>>>>
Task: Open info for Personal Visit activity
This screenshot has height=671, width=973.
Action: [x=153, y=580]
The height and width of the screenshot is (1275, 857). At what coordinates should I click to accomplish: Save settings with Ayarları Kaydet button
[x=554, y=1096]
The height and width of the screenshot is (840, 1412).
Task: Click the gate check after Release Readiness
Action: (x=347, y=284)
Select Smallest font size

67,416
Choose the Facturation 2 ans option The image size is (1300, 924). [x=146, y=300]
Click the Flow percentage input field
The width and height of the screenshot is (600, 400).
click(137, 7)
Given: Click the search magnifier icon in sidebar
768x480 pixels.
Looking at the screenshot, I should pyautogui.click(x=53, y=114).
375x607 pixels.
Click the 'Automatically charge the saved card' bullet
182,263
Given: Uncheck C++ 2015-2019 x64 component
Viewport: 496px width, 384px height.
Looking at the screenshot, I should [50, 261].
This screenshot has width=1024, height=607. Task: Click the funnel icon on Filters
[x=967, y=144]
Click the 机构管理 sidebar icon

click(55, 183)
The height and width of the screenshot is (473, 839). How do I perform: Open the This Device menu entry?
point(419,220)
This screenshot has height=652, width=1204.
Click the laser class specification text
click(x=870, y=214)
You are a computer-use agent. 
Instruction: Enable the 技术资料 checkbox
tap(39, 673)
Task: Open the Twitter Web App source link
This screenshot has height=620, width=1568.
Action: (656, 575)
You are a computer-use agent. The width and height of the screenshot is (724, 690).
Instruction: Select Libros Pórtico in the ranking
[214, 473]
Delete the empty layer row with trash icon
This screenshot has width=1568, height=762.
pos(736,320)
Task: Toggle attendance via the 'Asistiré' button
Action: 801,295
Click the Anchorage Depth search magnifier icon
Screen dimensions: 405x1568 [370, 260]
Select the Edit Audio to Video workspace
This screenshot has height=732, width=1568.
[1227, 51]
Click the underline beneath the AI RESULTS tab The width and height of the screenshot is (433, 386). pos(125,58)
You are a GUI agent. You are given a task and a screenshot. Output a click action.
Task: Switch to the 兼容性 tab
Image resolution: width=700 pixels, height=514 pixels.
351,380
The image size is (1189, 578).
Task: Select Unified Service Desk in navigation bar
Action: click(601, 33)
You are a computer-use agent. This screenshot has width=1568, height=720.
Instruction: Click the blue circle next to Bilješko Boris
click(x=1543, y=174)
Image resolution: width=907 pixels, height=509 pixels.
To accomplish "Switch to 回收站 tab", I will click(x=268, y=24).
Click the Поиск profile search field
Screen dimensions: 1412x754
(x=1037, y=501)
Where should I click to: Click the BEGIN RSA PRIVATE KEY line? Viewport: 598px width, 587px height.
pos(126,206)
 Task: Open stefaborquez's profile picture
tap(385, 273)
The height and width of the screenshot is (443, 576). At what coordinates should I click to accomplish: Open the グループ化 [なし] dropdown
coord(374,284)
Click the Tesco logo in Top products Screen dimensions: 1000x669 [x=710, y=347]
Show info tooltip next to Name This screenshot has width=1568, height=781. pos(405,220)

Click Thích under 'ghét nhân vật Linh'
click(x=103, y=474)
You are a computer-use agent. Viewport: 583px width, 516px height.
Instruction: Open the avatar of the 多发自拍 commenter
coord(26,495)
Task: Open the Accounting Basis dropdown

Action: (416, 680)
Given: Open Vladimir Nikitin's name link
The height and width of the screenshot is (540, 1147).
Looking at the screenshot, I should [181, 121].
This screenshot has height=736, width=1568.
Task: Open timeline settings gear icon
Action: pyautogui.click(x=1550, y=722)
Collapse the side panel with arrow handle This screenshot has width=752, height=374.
<<<<
**Task to complete:**
Word for word, copy out the records.

**Written solution:**
Task: Open info for Personal Visit activity
This screenshot has height=671, width=973.
Action: [x=153, y=580]
The height and width of the screenshot is (1275, 857). At what coordinates should I click to accomplish: Save settings with Ayarları Kaydet button
[x=554, y=1096]
The height and width of the screenshot is (840, 1412).
Task: Click the gate check after Release Readiness
Action: (x=347, y=284)
Select Smallest font size

67,416
Choose the Facturation 2 ans option The image size is (1300, 924). [x=146, y=300]
Click the Flow percentage input field
The width and height of the screenshot is (600, 400).
click(137, 7)
Given: Click the search magnifier icon in sidebar
768x480 pixels.
Looking at the screenshot, I should pyautogui.click(x=53, y=114).
375x607 pixels.
Click the 'Automatically charge the saved card' bullet
182,263
Given: Uncheck C++ 2015-2019 x64 component
Viewport: 496px width, 384px height.
Looking at the screenshot, I should [50, 261].
This screenshot has width=1024, height=607. Task: Click the funnel icon on Filters
[x=967, y=144]
Click the 机构管理 sidebar icon

click(55, 183)
The height and width of the screenshot is (473, 839). How do I perform: Open the This Device menu entry?
point(419,220)
This screenshot has height=652, width=1204.
Click the laser class specification text
click(x=870, y=214)
You are a computer-use agent. 
Instruction: Enable the 技术资料 checkbox
tap(39, 673)
Task: Open the Twitter Web App source link
This screenshot has height=620, width=1568.
Action: (656, 575)
You are a computer-use agent. The width and height of the screenshot is (724, 690).
Instruction: Select Libros Pórtico in the ranking
[214, 473]
Delete the empty layer row with trash icon
This screenshot has width=1568, height=762.
pos(736,320)
Task: Toggle attendance via the 'Asistiré' button
Action: 801,295
Click the Anchorage Depth search magnifier icon
Screen dimensions: 405x1568 [370, 260]
Select the Edit Audio to Video workspace
This screenshot has height=732, width=1568.
[1227, 51]
Click the underline beneath the AI RESULTS tab The width and height of the screenshot is (433, 386). pos(125,58)
You are a GUI agent. You are given a task and a screenshot. Output a click action.
Task: Switch to the 兼容性 tab
Image resolution: width=700 pixels, height=514 pixels.
351,380
The image size is (1189, 578).
Task: Select Unified Service Desk in navigation bar
Action: click(601, 33)
You are a computer-use agent. This screenshot has width=1568, height=720.
Instruction: Click the blue circle next to Bilješko Boris
click(x=1543, y=174)
Image resolution: width=907 pixels, height=509 pixels.
To accomplish "Switch to 回收站 tab", I will click(x=268, y=24).
Click the Поиск profile search field
Screen dimensions: 1412x754
(x=1037, y=501)
Where should I click to: Click the BEGIN RSA PRIVATE KEY line? Viewport: 598px width, 587px height.
pos(126,206)
 Task: Open stefaborquez's profile picture
tap(385, 273)
The height and width of the screenshot is (443, 576). At what coordinates should I click to accomplish: Open the グループ化 [なし] dropdown
coord(374,284)
Click the Tesco logo in Top products Screen dimensions: 1000x669 [x=710, y=347]
Show info tooltip next to Name This screenshot has width=1568, height=781. pos(405,220)

Click Thích under 'ghét nhân vật Linh'
click(x=103, y=474)
You are a computer-use agent. Viewport: 583px width, 516px height.
Instruction: Open the avatar of the 多发自拍 commenter
coord(26,495)
Task: Open the Accounting Basis dropdown

Action: (416, 680)
Given: Open Vladimir Nikitin's name link
The height and width of the screenshot is (540, 1147).
Looking at the screenshot, I should [181, 121].
This screenshot has height=736, width=1568.
Task: Open timeline settings gear icon
Action: pyautogui.click(x=1550, y=722)
Collapse the side panel with arrow handle This screenshot has width=752, height=374.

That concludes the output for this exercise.